---------- DATASET RECORDS

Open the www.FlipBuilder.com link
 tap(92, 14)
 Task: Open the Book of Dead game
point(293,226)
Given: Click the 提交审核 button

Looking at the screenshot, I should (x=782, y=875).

--------------------

> **WHAT YOU NEED TO DO**: Please write out the records above once more, exactly and completely.

> **RESPONSE BOX**:
Open the www.FlipBuilder.com link
 tap(92, 14)
 Task: Open the Book of Dead game
point(293,226)
Given: Click the 提交审核 button

Looking at the screenshot, I should (x=782, y=875).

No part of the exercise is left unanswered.